Anionic polymers with membrane permeation functionalities are highly desirable for secure cytoplasmic drug delivery. We have developed tritryptophan containing copolymer (P/WWW) of polymalic acid (PMLA) that permeates membranes by a mechanism different from previously described PMLA copolymers of trileucine (P/LLL) and leucine ethyl ester (P/LOEt) that use the “barrel stave” and “carpet” mechanism, respectively. The novel mechanism leads to solubilization of membranes by forming copolymer “belts” around planar membrane “packages.” The formation of such packages is supported by results obtained from studies including size-exclusion chromatography, confocal microscopy, and fluorescence energy transfer.
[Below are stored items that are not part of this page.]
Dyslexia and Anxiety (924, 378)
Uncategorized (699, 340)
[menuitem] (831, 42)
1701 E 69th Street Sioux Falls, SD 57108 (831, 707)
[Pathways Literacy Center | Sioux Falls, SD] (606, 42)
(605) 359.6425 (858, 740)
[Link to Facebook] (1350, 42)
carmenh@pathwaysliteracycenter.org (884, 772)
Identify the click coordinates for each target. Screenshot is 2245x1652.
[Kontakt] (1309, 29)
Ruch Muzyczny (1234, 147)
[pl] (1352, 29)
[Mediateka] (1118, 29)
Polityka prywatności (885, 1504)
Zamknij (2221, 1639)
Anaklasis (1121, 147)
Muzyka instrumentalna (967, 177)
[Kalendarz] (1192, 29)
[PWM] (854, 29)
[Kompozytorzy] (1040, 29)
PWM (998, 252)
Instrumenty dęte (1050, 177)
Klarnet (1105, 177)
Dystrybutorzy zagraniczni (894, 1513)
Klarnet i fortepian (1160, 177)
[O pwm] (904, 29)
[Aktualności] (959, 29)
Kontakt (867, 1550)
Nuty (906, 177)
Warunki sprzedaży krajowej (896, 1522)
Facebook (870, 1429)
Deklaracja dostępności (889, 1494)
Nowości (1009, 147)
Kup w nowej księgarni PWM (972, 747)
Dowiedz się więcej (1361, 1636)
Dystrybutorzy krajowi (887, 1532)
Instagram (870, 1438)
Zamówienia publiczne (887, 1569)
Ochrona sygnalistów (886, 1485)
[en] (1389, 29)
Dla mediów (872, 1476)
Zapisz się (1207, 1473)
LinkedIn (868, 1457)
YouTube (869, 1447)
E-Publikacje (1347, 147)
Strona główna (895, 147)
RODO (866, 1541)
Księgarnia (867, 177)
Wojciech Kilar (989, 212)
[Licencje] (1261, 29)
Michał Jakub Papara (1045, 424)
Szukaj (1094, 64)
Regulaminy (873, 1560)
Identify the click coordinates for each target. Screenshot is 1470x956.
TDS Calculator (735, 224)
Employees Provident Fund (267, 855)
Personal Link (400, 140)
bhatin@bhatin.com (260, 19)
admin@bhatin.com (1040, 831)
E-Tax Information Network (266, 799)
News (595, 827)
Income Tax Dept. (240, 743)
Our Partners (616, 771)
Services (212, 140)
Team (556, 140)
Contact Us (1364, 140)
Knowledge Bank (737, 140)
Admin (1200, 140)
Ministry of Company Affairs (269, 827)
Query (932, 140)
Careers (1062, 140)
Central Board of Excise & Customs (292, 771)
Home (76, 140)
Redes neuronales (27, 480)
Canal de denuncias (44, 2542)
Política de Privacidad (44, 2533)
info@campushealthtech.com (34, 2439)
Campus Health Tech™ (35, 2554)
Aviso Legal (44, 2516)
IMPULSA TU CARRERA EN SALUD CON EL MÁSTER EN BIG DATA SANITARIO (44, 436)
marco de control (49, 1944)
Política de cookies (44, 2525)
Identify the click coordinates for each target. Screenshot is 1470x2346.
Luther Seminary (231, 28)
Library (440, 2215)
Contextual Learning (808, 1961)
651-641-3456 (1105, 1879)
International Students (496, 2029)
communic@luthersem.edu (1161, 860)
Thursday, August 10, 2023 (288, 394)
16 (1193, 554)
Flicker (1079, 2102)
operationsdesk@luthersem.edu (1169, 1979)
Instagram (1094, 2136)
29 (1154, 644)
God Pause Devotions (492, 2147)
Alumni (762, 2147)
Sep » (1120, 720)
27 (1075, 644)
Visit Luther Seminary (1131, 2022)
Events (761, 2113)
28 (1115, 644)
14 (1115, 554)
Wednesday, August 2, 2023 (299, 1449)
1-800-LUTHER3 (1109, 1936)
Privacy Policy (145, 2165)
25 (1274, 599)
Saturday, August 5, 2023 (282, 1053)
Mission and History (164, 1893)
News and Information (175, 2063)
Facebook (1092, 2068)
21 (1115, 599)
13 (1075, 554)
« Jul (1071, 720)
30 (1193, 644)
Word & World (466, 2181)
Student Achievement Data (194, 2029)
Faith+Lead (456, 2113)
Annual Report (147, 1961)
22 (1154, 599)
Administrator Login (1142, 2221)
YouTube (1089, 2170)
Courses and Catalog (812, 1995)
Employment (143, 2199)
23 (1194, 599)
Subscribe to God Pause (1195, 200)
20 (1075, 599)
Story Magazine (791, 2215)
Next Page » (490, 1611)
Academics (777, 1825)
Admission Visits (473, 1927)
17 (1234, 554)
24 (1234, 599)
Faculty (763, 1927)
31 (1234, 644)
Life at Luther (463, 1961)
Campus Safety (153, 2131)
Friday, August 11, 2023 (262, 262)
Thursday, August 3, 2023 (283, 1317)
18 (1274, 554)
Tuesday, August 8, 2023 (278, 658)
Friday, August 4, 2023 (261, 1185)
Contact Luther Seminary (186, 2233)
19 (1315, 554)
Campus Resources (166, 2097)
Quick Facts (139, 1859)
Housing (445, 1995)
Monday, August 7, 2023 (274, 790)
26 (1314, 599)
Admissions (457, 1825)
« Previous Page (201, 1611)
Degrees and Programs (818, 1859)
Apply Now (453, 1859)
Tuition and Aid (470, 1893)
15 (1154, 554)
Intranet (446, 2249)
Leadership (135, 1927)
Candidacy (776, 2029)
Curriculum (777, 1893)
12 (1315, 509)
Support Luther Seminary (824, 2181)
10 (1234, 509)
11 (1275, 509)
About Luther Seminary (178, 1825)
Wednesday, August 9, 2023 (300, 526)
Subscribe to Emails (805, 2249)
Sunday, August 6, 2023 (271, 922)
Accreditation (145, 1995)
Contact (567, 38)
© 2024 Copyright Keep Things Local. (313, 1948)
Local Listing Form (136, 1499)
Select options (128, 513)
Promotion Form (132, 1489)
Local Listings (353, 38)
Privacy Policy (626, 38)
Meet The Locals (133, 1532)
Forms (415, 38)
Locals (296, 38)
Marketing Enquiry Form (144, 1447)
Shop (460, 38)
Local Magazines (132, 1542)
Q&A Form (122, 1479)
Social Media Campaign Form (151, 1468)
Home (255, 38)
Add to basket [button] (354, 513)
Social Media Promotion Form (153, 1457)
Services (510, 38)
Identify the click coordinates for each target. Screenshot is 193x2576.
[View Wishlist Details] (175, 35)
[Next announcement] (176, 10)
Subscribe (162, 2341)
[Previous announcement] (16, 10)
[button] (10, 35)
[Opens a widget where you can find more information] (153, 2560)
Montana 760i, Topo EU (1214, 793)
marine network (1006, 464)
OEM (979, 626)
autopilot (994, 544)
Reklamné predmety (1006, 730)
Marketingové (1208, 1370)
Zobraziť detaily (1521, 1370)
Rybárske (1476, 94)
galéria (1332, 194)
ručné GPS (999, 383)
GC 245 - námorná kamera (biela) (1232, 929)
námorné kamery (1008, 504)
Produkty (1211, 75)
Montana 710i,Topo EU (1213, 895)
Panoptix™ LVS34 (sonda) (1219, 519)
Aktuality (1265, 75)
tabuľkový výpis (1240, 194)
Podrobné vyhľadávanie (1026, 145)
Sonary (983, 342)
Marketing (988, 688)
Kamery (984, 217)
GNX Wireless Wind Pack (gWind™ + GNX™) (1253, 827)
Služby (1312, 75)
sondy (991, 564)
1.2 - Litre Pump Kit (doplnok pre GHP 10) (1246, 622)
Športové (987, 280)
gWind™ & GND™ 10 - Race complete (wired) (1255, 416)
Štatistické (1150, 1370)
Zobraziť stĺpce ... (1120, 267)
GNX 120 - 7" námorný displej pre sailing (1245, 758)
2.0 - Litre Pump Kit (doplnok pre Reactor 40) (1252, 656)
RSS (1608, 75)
According to this “belt” mechanism, it is hypothesized that P/WWW first attaches to the membrane surface. Subsequently the hydrophobic tryptophan side chains translocate into the periphery and insert into the lipid bilayer thereby cutting the membrane into packages. The reaction is driven by the high affinity between the tryptophan residues and lipid side chains resulting in a stable configuration. The formation of the membrane packages requires physical agitation suggesting that the success of the translocation depends on the fluidity of the membrane. It is emphasized that the “belt” mechanism could specifically function in the recognition of abnormal cells with high membrane fluidity and in response to hyperthermia.